Studio album by Tom Tom Club
- Released: May 1992
- Studio: Clubhouse
- Genre: Funk rock
- Length: 57:11
- Label: Sire/Reprise/Warner Bros. Records (U.S.) 26951
- Producer: Chris Frantz, Tina Weymouth, Bruce Martin, Mark Roule

Tom Tom Club chronology
| Boom Boom Chi Boom Boom (1988) | Dark Sneak Love Action (1992) | The Good, the Bad, and the Funky (2000) |

= Dark Sneak Love Action =

Dark Sneak Love Action is the fourth studio album by Tom Tom Club, released in 1992. It includes the band's cover version of the Hot Chocolate track, "You Sexy Thing."

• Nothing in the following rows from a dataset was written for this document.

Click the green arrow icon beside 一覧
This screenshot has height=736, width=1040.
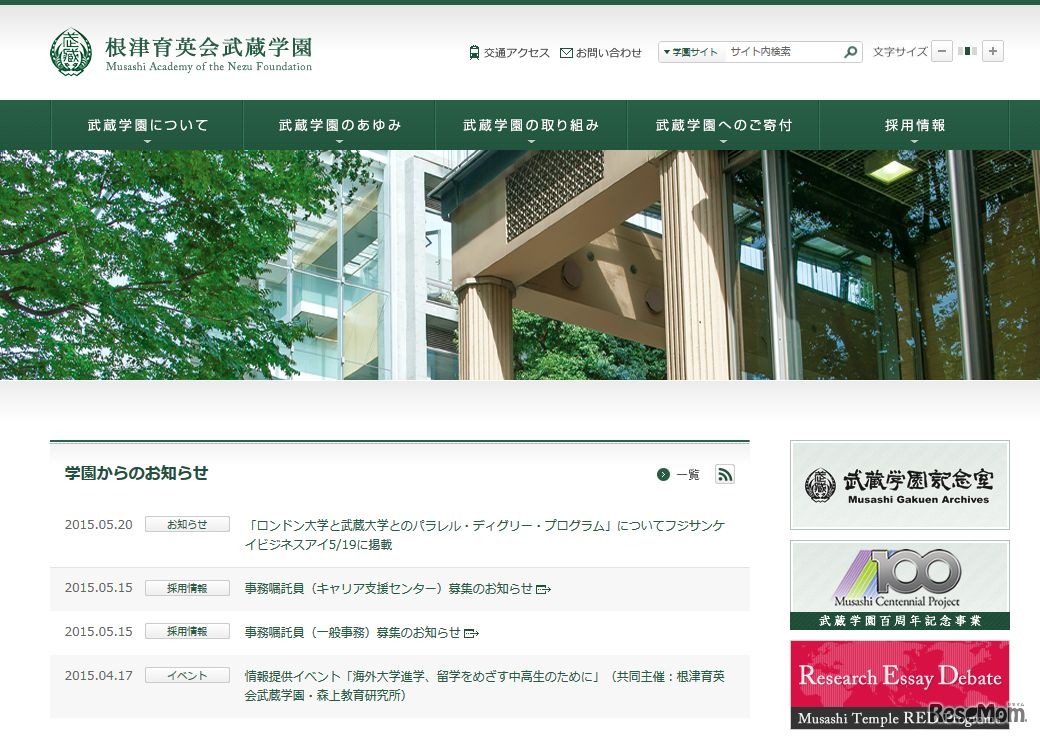[x=661, y=475]
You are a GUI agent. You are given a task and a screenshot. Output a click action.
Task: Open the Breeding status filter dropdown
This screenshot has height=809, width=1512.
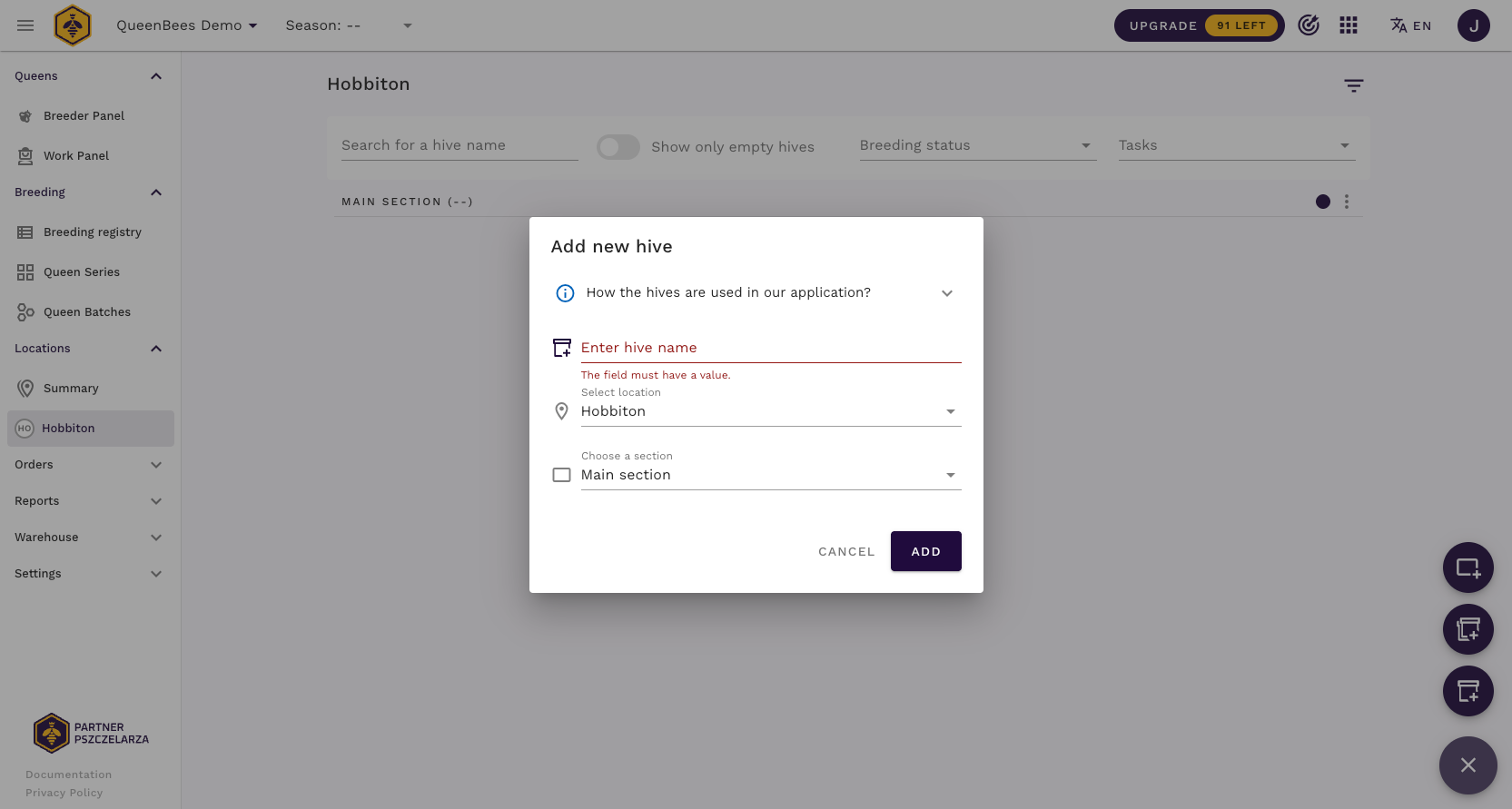click(977, 145)
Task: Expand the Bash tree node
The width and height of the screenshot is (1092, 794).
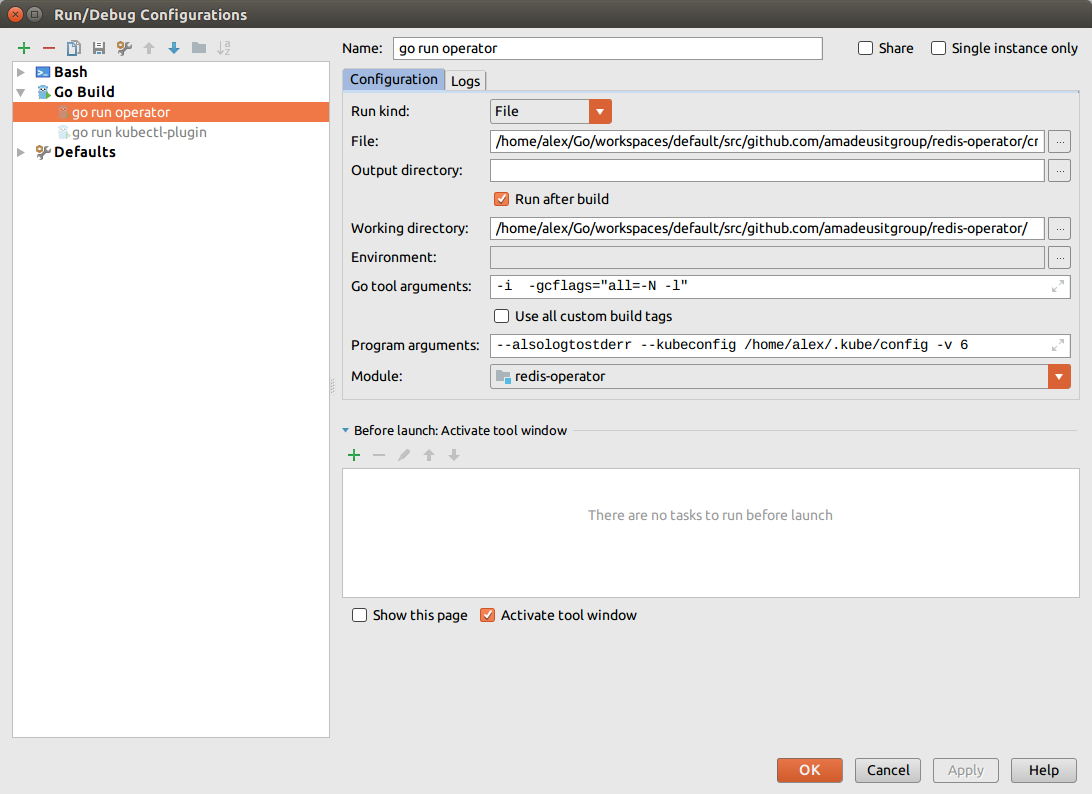Action: click(x=21, y=72)
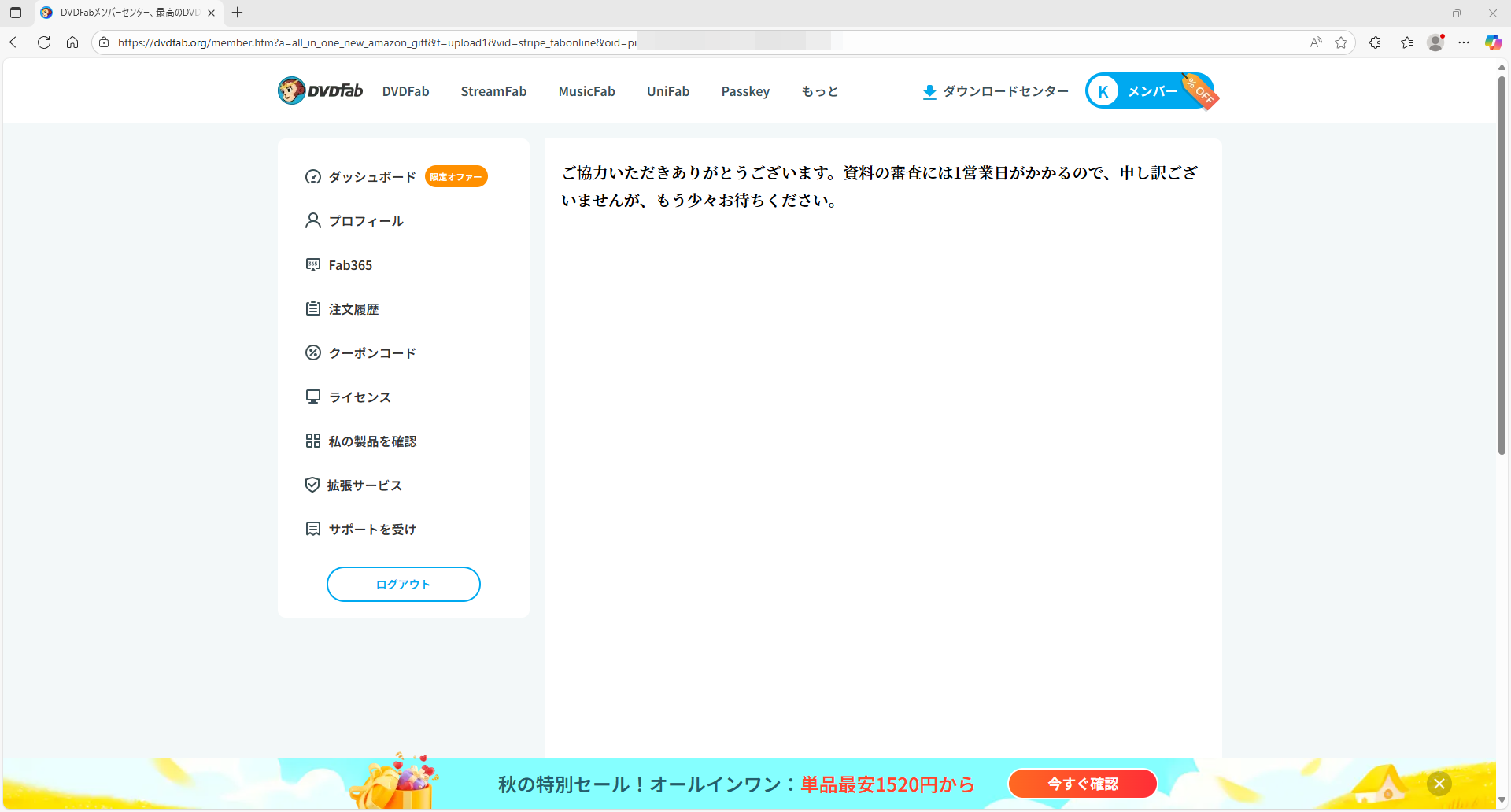Dismiss the autumn sale banner
This screenshot has width=1511, height=812.
(1439, 784)
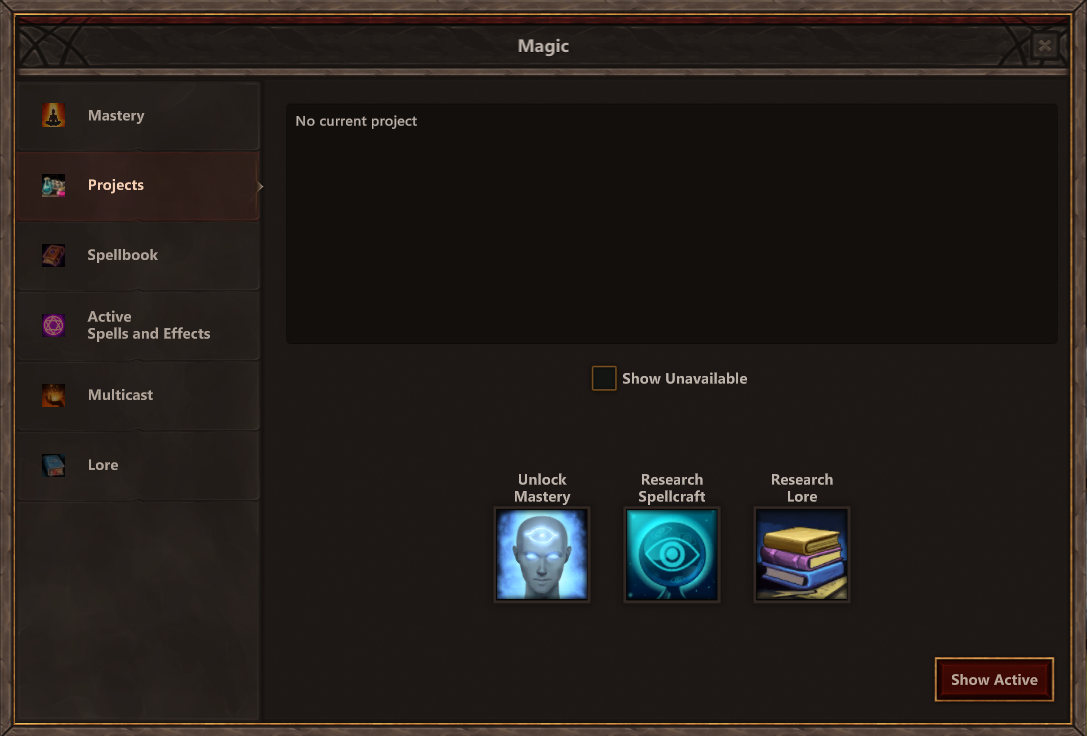This screenshot has height=736, width=1087.
Task: Choose the Research Lore books icon
Action: [801, 554]
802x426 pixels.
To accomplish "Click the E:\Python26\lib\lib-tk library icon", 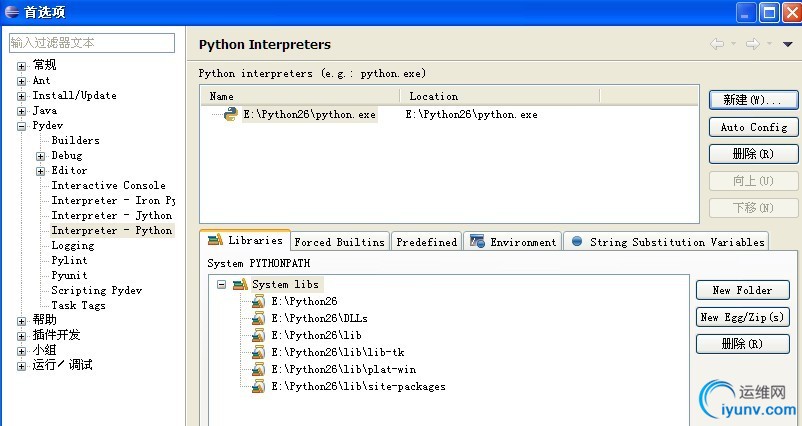I will tap(259, 352).
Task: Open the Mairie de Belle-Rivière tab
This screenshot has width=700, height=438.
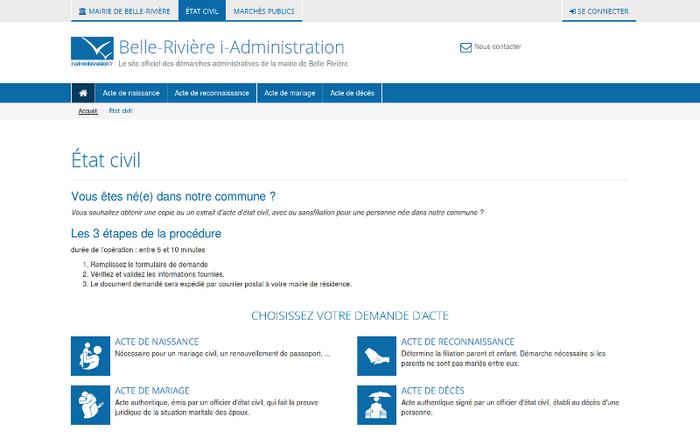Action: coord(125,12)
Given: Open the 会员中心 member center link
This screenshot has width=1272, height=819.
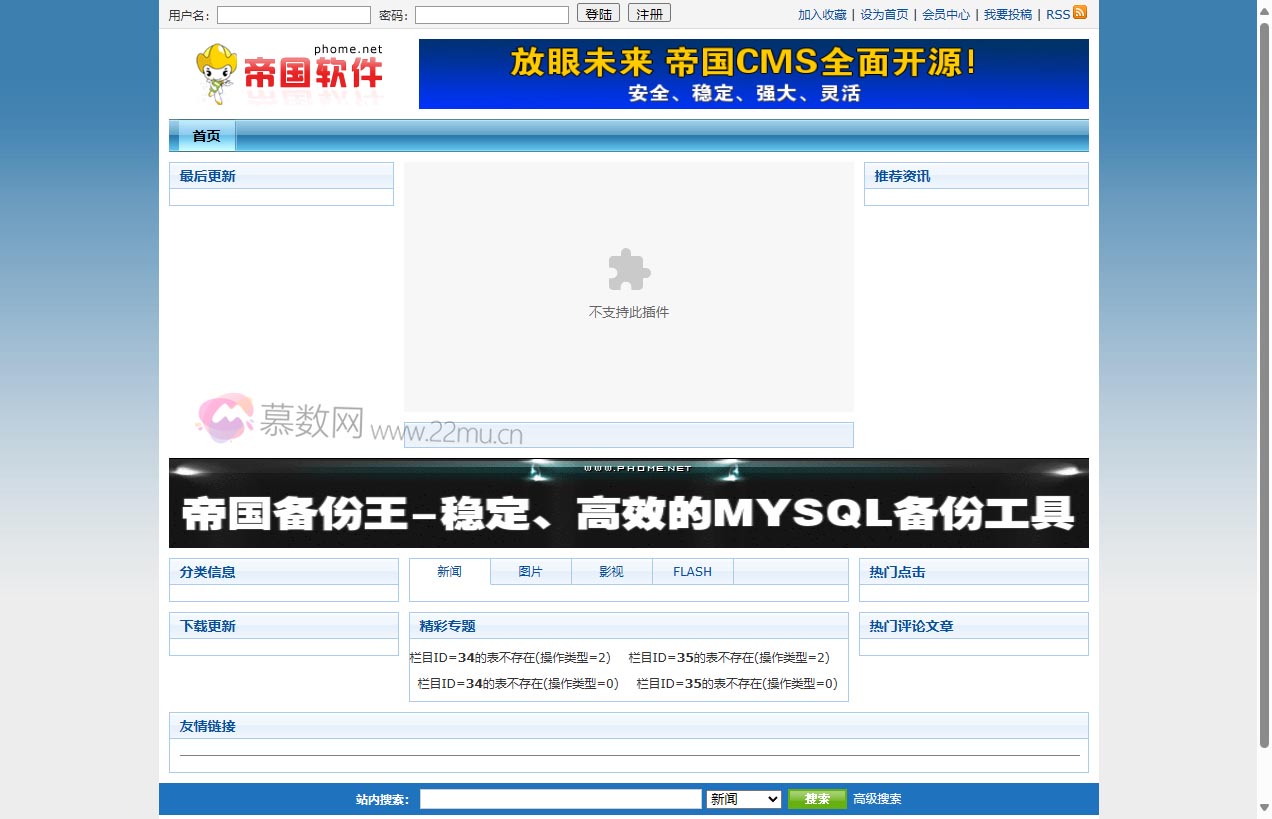Looking at the screenshot, I should [946, 14].
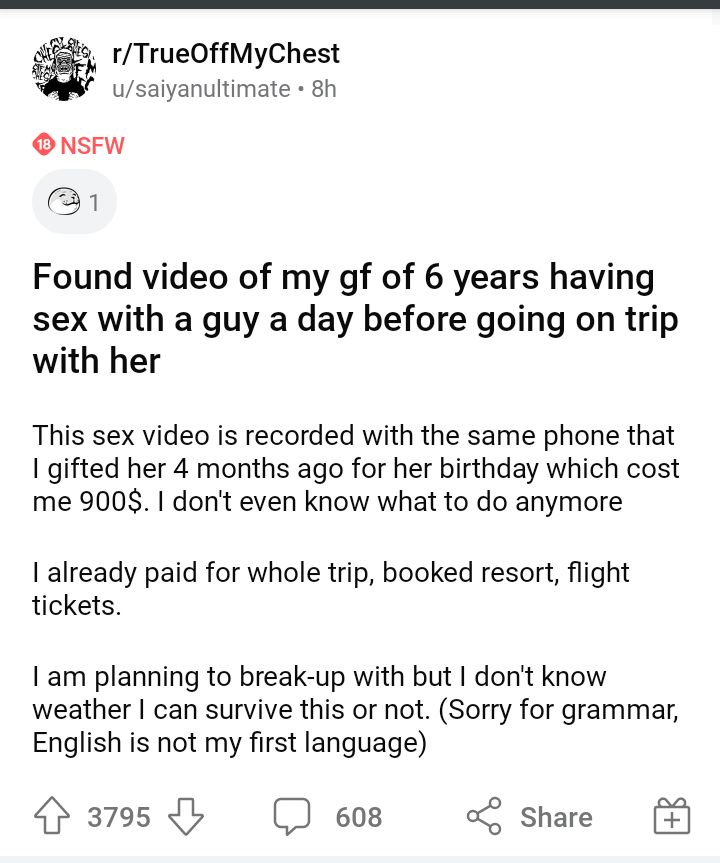Screen dimensions: 720x863
Task: Give an award with the gift box icon
Action: pos(672,816)
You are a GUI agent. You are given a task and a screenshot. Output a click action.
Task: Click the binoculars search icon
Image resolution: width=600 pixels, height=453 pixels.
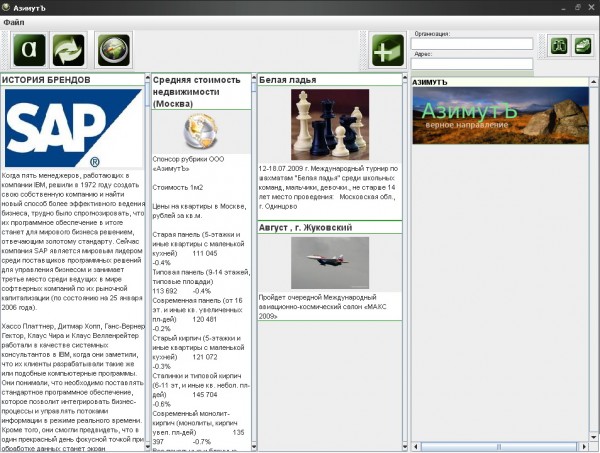pyautogui.click(x=558, y=45)
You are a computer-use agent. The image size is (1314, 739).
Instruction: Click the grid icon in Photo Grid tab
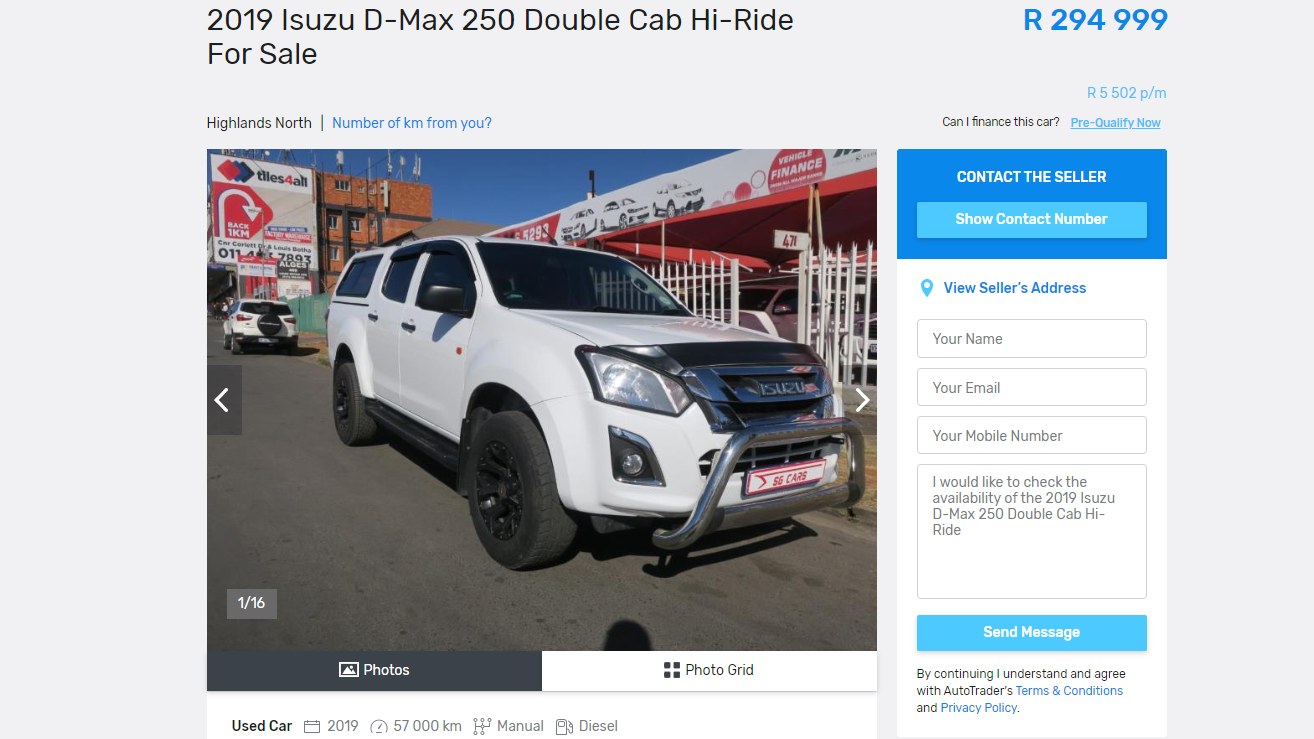coord(671,670)
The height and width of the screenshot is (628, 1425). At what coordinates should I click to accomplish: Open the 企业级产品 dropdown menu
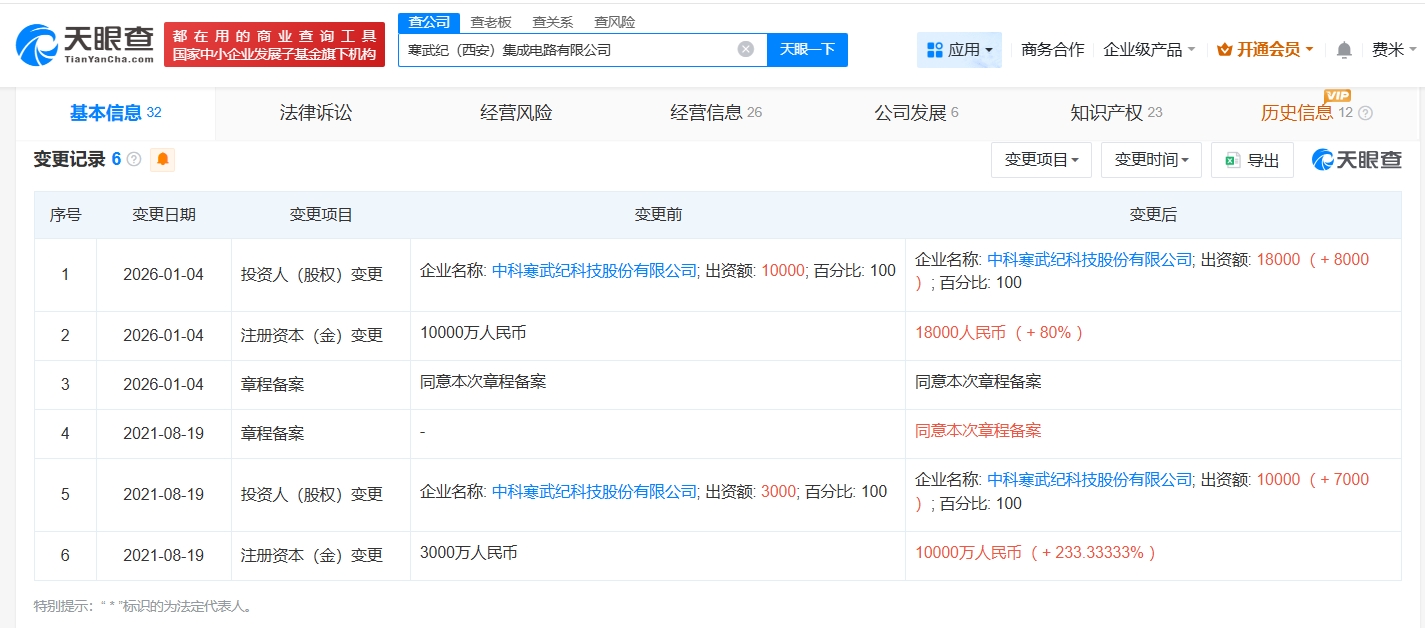(x=1149, y=50)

The album's final track, "Daddy Come Home," contains a sample of "Measure Up," a track from the band's 1983 album Close to the Bone.

Professional ratings
Review scores
| Source | Rating |
| AllMusic |  |
| Robert Christgau | (choice cut) |
| The Encyclopedia of Popular Music |  |

==Critical reception==
The Encyclopedia of Popular Music called the album "experimental" and "funky." Trouser Press deemed it a "thoroughly delightful and diverse multi-cultural exposition on easygoing, sexy pop rhythmotics."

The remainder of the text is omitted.